**Tasks to perform:**
1) Answer these questions using the Kiefer Sutherland article.
(a) In which London hotel did Sutherland attack a Christmas tree?
(b) How many acres is the ranch he bought in Montana?
(c) Who met the producers of 24 in February to ask them to tone down the torture content?
2) Duplicate the Kiefer Sutherland article from "In February, US" up to and including "he almost chokes.".
3) Write the next part of the Kiefer Sutherland article, starting after its final sentence.

**Text passage:**
◇ ◇ ◇

In Real Time

Written by

Published in

2007Back Issues

 

When Kiefer Sutherland walks into the room, I’m sitting on one end of a long wooden table covered in papers and bottles. He sits down warily and I slap a tape recorder right in front of him. He throws up his hands in mock horror. ‘It’s a deposition!’ he exclaims. ‘I’d like to start by saying I didn’t do it …’

 

Even his publicist laughs. Looking back on his life, it’s hard to find something Sutherland hasn’t done. He’s partied so hard that last year he attacked a Christmas tree in London’s Strand Palace Hotel and made the front page of the tabloids. He’s had his heart broken when his best friend ran off with fiancée Julia Roberts. He has coped with his parents’ bitter divorce. He has lived in his car on the beach. He’s bought a 900-acre ranch in Montana. He’s had two families to support, as a father and a grandfather. He’s been a Brat Packer and a Rodeo champion. And he’s only just turned 40.

 

Right now, of course, he’s starring in 24, the counterterrorist drama shot over a single day in real time – although, famously, his character Jack Bauer never gets to eat or use the toilet. The show’s entering its sixth season, and while it sailed through the first five relatively serenely, there’s a sudden storm of controversy blowing up around it.

 

In February, US Brigadier General Patrick Finnegan met the show’s producers to request they tone down the torture content. He was concerned that 24 damages America’s image abroad with its depictions of human rights abuses. When I raise this with Sutherland, he almost chokes.

 

‘The US army are worried about the sequences in our show,’ he sighs. ‘They should be a lot more worried about their behaviour in Abu Ghraib than about our television show. What happened in Abu Ghraib was criminal. As a nation we’re trying to tell people that democracy and freedom is the way to go, and then we go and behave like that.

◇ ◇ ◇

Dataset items
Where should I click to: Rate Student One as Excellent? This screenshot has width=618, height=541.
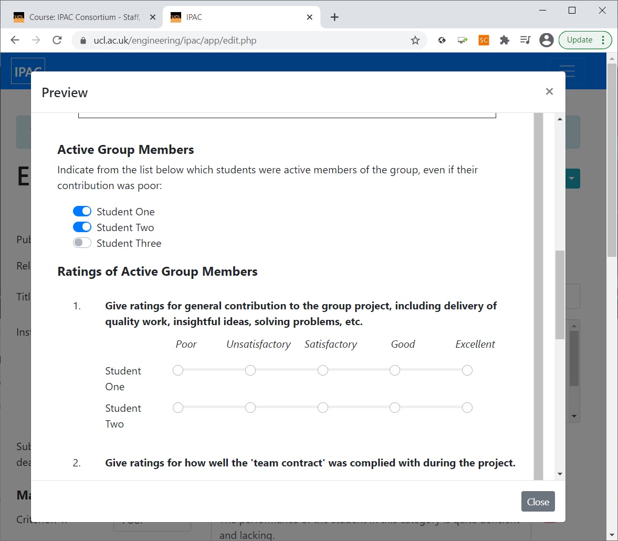click(x=467, y=370)
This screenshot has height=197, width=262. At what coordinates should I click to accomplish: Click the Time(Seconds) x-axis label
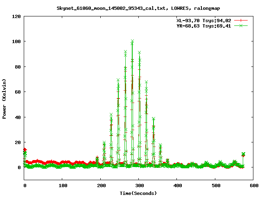point(138,193)
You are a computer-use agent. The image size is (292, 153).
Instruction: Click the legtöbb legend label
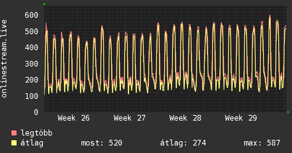[x=37, y=133]
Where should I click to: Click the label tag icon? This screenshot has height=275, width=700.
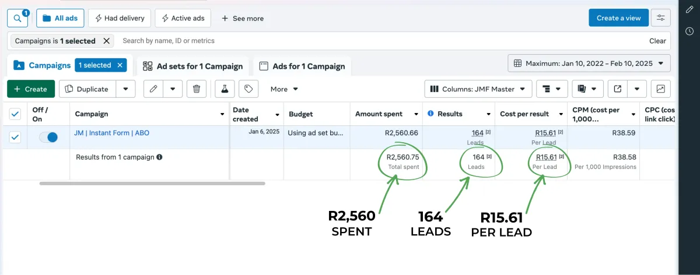coord(249,89)
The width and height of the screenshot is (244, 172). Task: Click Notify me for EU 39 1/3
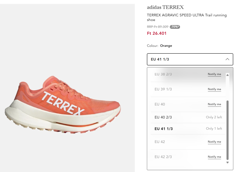point(214,89)
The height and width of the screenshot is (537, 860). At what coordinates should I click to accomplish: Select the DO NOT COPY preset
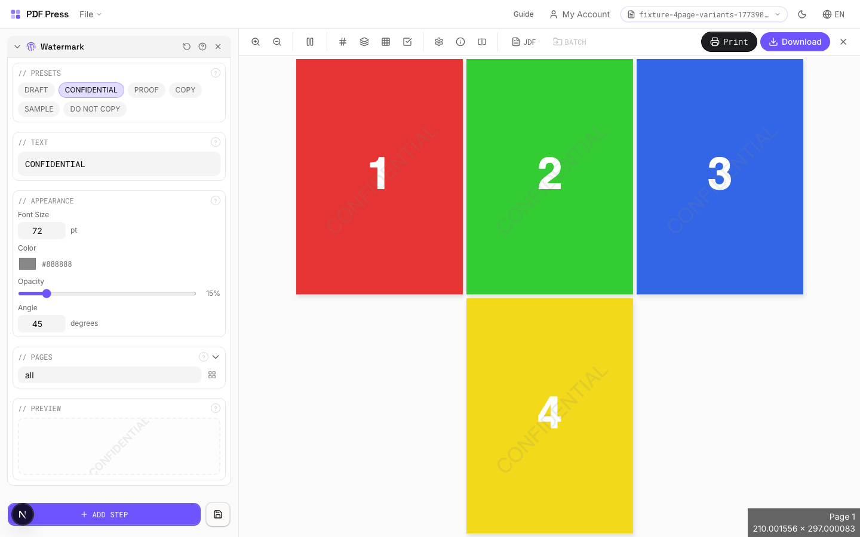[95, 109]
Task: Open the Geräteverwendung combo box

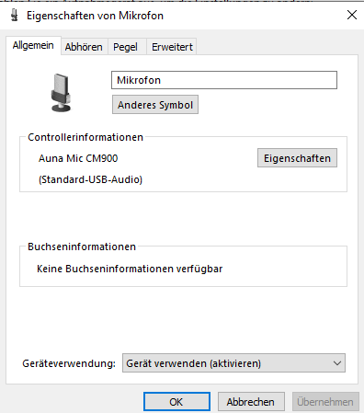Action: pyautogui.click(x=233, y=363)

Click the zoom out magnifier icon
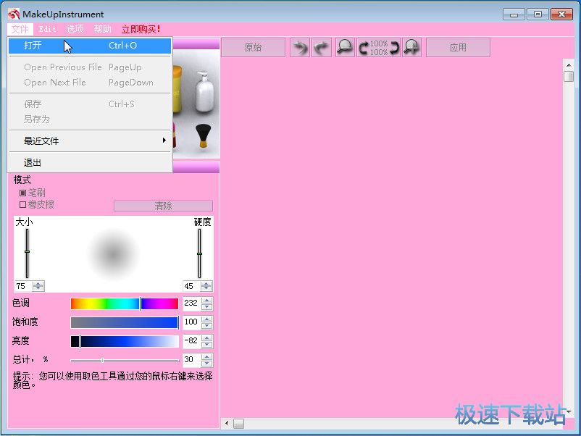(x=345, y=48)
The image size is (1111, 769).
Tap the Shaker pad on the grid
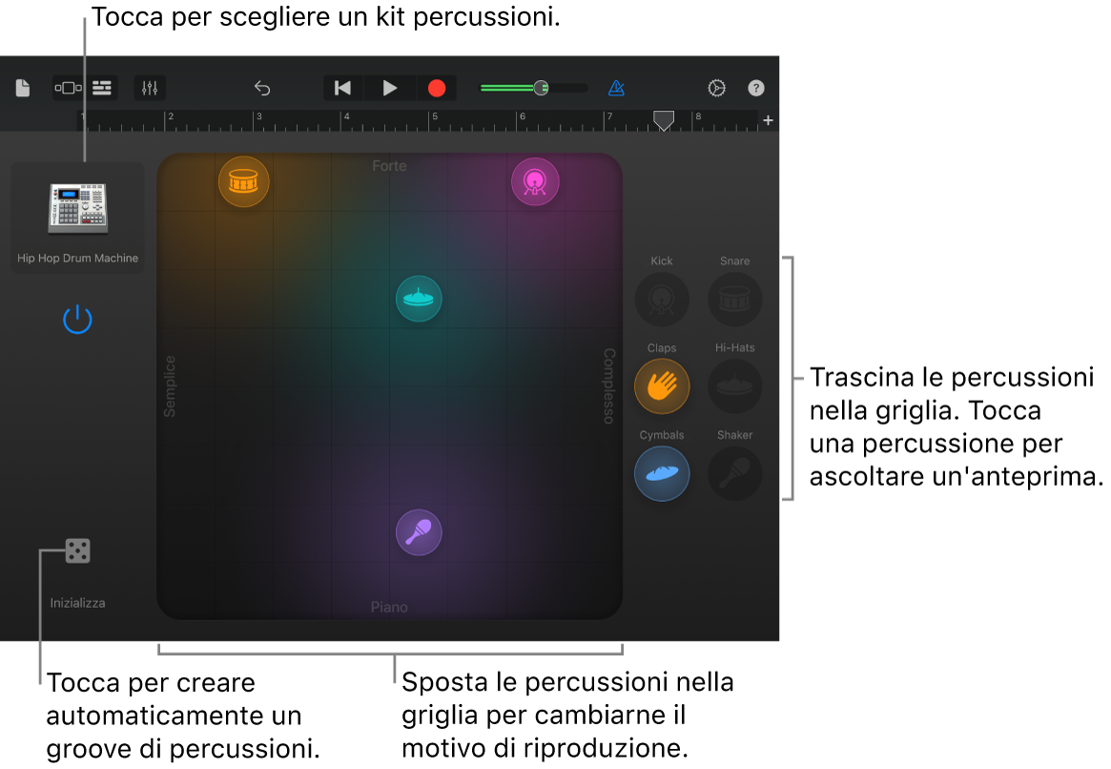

◇ ◇ ◇

**Results of the exercise:**
1)
(a) The Strand Palace Hotel
(b) 900 acres
(c) US Brigadier General Patrick Finnegan

2)
In February, US Brigadier General Patrick Finnegan met the show’s producers to request they tone down the torture content. He was concerned that 24 damages America’s image abroad with its depictions of human rights abuses. When I raise this with Sutherland, he almost chokes.

3)
Inexcusable. But the army complaining? That’s ludicrous. The fact is, we are a television show and we use some of the torture sequences as a dramatic device to heighten tension. It is simply that. We are not saying this is the way the world should be. There are so many things that we do that require an absolute suspension of disbelief in this conceit of the 24-hour day – to say that I support everything Jack Bauer does would be to say that I support the suspension of Due Process, which is ridiculous.’

 

Sutherland isn’t afraid to take on a political row. In a recent television interview, he outraged the right-wing bloggers who hooted with glee every time Jack Bauer shot the kneecaps off an Islamic terror suspect, by laying out his personal views. ‘I believe inherently that we have a responsibility to take care of each other, so when you can talk about socialised healthcare, absolutely, that’s a no-brainer. Free universities, absolutely, that’s a no-brainer for me. And I do believe the wealthy have a responsibility to the less fortunate. Some people call that communism. I disagree. Again, it’s common sense. But I would have to say that my politics would be leaning towards the left.’

 

In this, he’s following in a long-held family tradition. The son of Donald Sutherland and Shirley Douglas, both successful Canadian actors, Kiefer was actually born in Paddington, London while his parents were working over here. They moved back to Los Angeles, but found they weren’t going to be one of those showbiz couples that made it through.

 

It was the 60s, the sharp gunpowder scent of revolution hung in the air. Shirley’s father Tommy had led Canada’s first socialist government and introduced free healthcare. Inspired by her father, Shirley began organising fundraisers for the armed black power movement the Black Panthers. One story has it that she was arrested carrying hand grenades for them. Donald’s conversion to the cause came later, during his affair with Jane Fonda, when he began making anti-war movies and protesting Vietnam.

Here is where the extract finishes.